New research from the Dana-Farber Cancer Institute demonstrates that the cells in the lining of the colon can go through a transition before cancer develops. Using mouse models and tumor models called patient-derived organoids, researchers discovered that the cells undergo a type of molecular time travel that reverts them back to an embryonic state. The researchers also uncovered that this “time travel” depends on a protein called Sox9.
The findings are published in Science Advances in an article titled, “Aberrant cell state plasticity mediated by developmental reprogramming precedes colorectal cancer initiation.”
“Cell state plasticity is carefully regulated in adult epithelia to prevent cancer,” the researchers wrote. “The aberrant expansion of the normally restricted capability for cell state plasticity in neoplasia is poorly defined. Using genetically engineered and carcinogen-induced mouse models of intestinal neoplasia, we observed that impaired differentiation is a conserved event preceding cancer development.”

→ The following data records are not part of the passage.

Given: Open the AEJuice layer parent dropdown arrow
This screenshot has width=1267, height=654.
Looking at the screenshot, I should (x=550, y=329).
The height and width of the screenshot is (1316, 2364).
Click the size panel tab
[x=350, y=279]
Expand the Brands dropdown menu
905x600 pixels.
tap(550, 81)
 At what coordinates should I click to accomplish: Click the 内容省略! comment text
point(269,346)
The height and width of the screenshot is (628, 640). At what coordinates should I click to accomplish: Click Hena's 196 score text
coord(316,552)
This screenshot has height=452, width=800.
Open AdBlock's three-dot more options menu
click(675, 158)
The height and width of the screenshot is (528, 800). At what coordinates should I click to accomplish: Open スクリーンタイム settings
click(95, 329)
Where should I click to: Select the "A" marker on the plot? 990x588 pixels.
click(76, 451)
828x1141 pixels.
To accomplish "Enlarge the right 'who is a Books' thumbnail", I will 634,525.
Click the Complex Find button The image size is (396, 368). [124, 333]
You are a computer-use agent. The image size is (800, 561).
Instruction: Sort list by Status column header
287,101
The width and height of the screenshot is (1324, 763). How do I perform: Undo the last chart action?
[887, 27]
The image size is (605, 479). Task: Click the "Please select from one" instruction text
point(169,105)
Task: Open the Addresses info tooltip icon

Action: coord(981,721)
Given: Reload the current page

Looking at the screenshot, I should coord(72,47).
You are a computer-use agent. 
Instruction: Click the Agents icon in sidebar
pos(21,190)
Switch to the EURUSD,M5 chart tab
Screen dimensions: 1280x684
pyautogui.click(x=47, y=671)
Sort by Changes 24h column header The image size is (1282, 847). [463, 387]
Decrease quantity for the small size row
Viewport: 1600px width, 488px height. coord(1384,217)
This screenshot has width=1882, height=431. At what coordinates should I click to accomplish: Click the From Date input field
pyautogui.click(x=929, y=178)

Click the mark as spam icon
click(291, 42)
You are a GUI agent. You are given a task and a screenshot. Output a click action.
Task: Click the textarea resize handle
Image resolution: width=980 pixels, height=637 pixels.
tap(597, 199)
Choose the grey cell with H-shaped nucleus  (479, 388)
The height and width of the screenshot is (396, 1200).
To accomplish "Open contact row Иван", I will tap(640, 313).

The current study looks at what happens before the emergence of these mutations and finds not only evidence of fetal reprogramming that can initiate cancer, but also a protein, Sox9, that fuels that reprogramming. This and previous research from the lab of Nilay Sethi, MD, PhD, suggest Sox9 is a promising therapeutic target for colorectal cancer.
“Genetic inactivation of Sox9 prevented adenoma formation, obstructed the emergence of regenerative and fetal programs, and restored multilineage differentiation by scRNA-seq,” noted the researchers. “Expanded chromatin accessibility at regeneration and fetal genes upon Apc inactivation was reduced by concomitant Sox9 suppression. These studies indicate that aberrant cell state plasticity mediated by unabated regenerative activity and developmental reprogramming precedes cancer development.”